Abstract:Camera-based contactless photoplethysmography refers to a set of popular techniques for contactless physiological measurement. The current state-of-the-art neural models are typically trained in a supervised manner using videos accompanied by gold standard physiological measurements. However, they often generalize poorly out-of-domain examples (i.e., videos that are unlike those in the training set). Personalizing models can help improve model generalizability, but many personalization techniques still require some gold standard data. To help alleviate this dependency, in this paper, we present a novel mobile sensing system called MobilePhys, the first mobile personalized remote physiological sensing system, that leverages both front and rear cameras on a smartphone to generate high-quality self-supervised labels for training personalized contactless camera-based PPG models.
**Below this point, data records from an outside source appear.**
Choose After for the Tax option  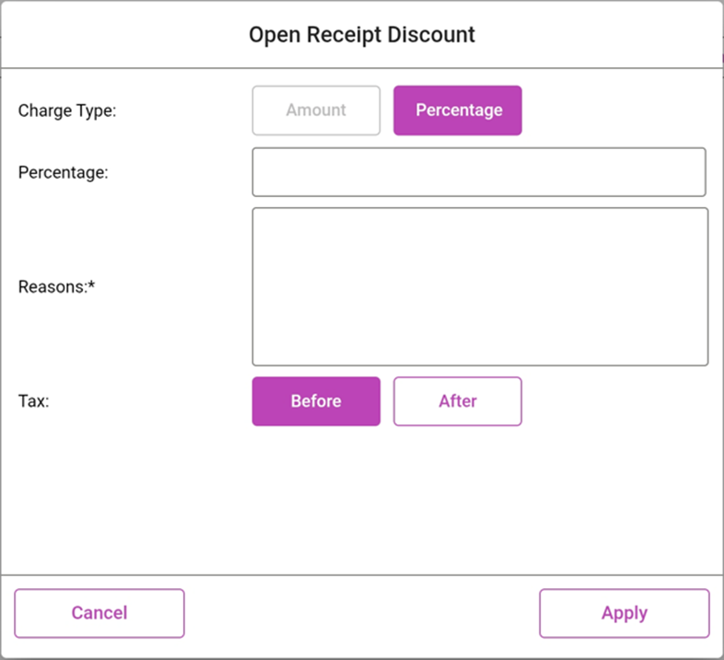[x=458, y=401]
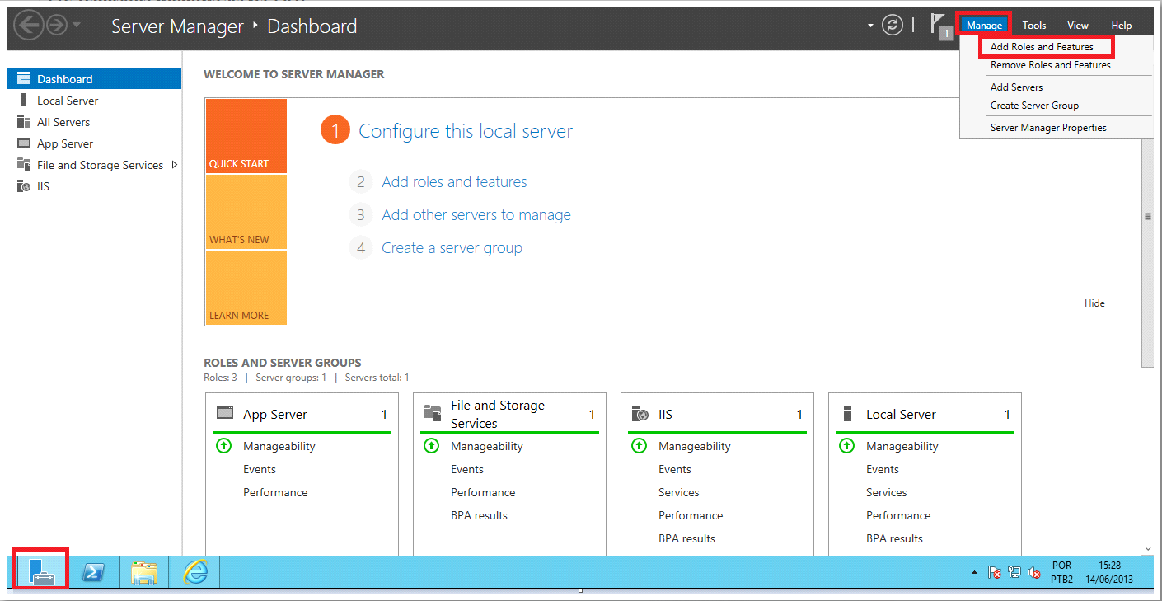Screen dimensions: 1162x601
Task: Open the notifications flag icon
Action: pyautogui.click(x=939, y=25)
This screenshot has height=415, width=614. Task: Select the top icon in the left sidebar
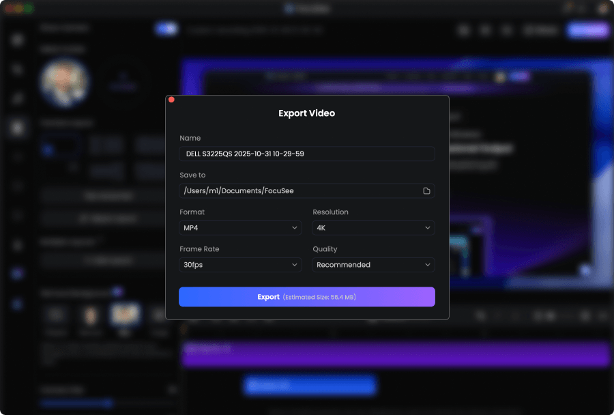(x=18, y=40)
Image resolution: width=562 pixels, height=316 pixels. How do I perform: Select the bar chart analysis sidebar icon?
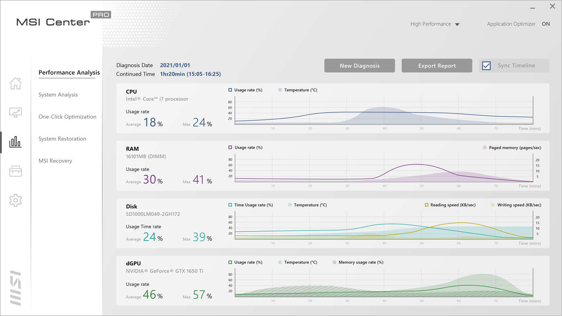pos(15,142)

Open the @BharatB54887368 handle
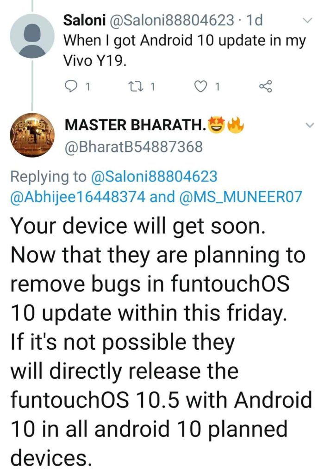pos(133,146)
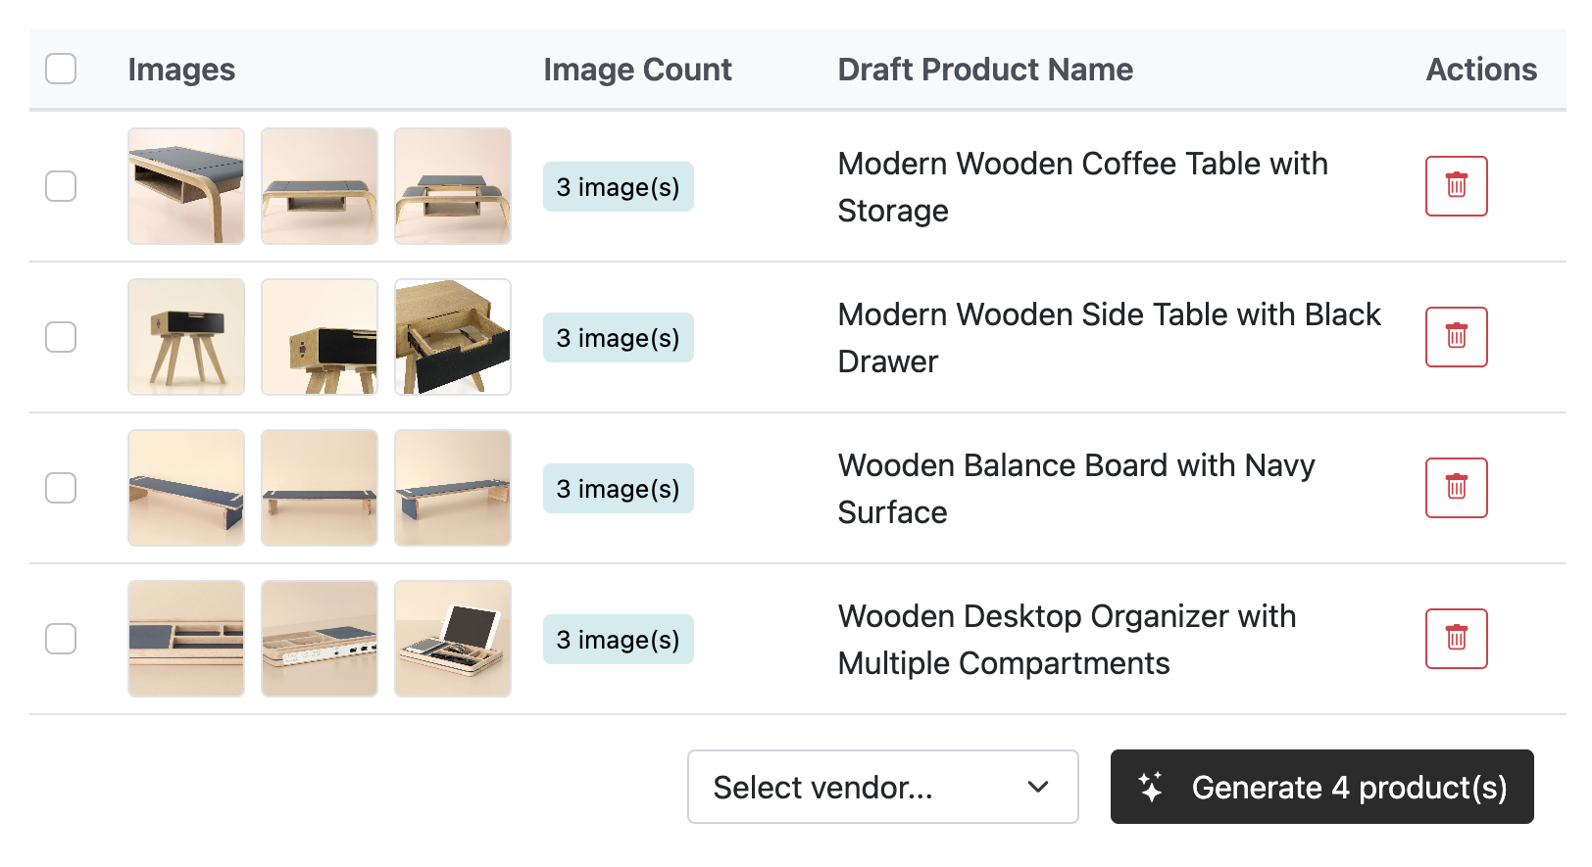The width and height of the screenshot is (1592, 867).
Task: Enable the Desktop Organizer row checkbox
Action: click(x=61, y=639)
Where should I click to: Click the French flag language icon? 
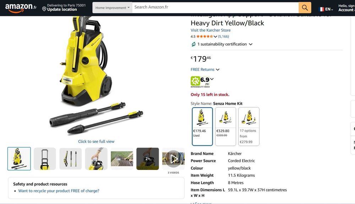pyautogui.click(x=321, y=9)
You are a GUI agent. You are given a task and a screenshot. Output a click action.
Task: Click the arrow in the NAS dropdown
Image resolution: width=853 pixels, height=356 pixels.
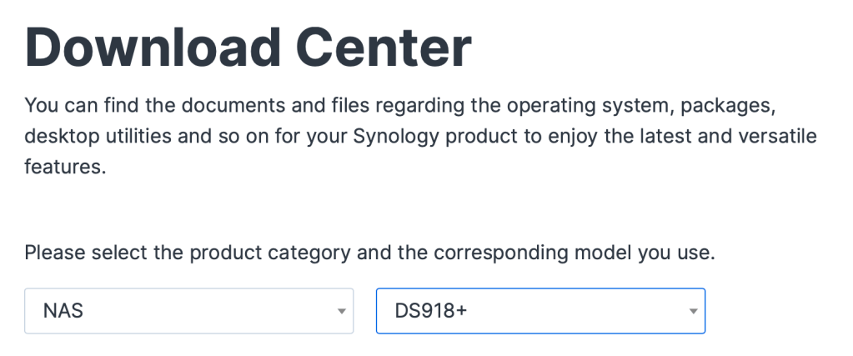pyautogui.click(x=340, y=312)
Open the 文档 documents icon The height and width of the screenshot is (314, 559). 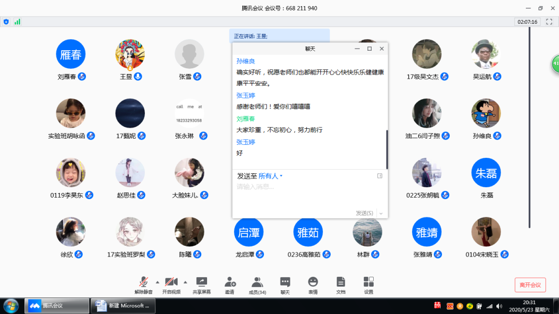pyautogui.click(x=341, y=285)
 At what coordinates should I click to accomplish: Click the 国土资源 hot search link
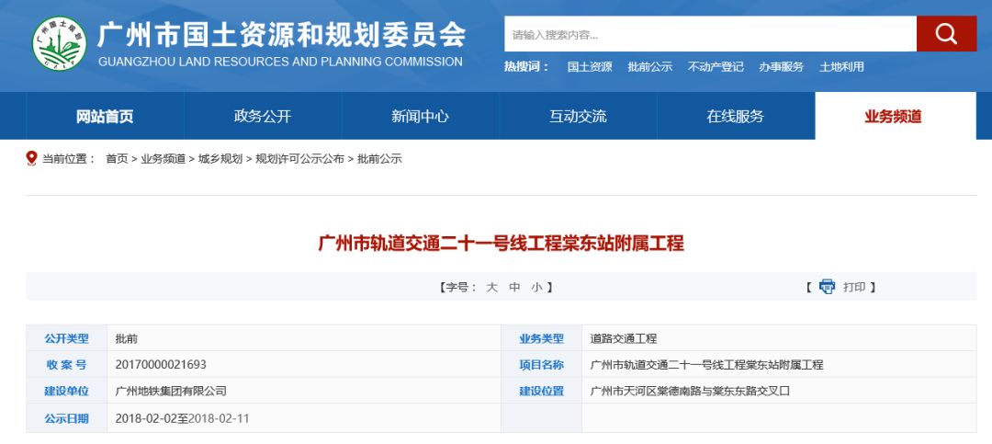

To evaluate the robustness of MobilePhys, we conducted a user study with 39 participants who completed a set of tasks under different mobile devices, lighting conditions/intensities, motion tasks, and skin types. Our results show that MobilePhys significantly outperforms the state-of-the-art on-device supervised training and few-shot adaptation methods. Through extensive user studies, we further examine how does MobilePhys perform in complex real-world settings. We envision that calibrated or personalized camera-based contactless PPG models generated from our proposed dual-camera mobile sensing system will open the door for numerous future applications such as smart mirrors, fitness and mobile health applications.